» **YOUR TASK**: Please keep pictures out of the copy, and print exactly the lines from the one containing "You are a GUI" through the end of the records.

[Dataset excerpts]
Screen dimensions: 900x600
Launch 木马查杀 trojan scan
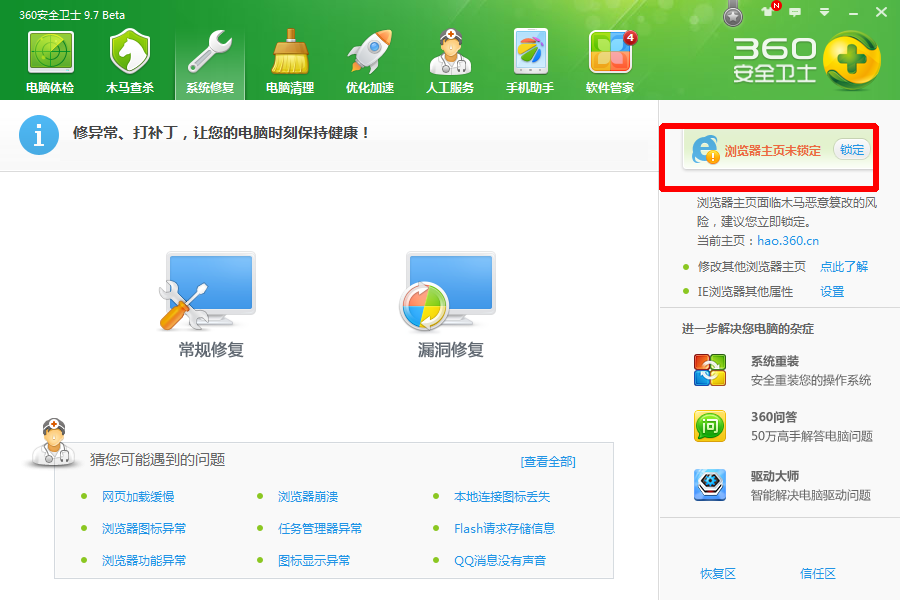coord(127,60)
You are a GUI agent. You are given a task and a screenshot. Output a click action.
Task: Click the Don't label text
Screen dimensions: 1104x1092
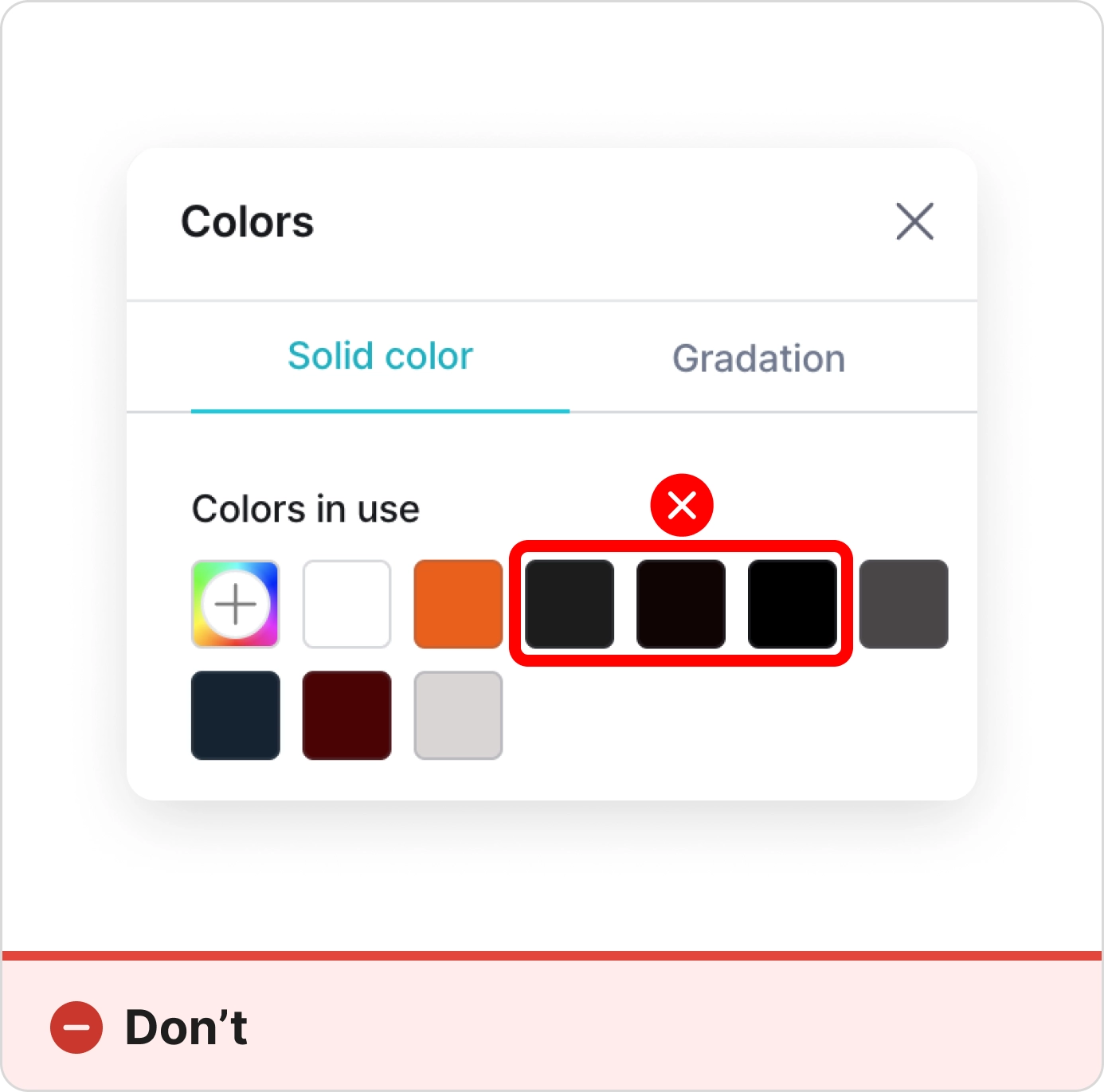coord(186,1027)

» **FINAL ANSWER**:
You are a GUI agent. You are given a task and a screenshot. Output a click action.
Task: Click the Don't label text
Screen dimensions: 1104x1092
coord(186,1027)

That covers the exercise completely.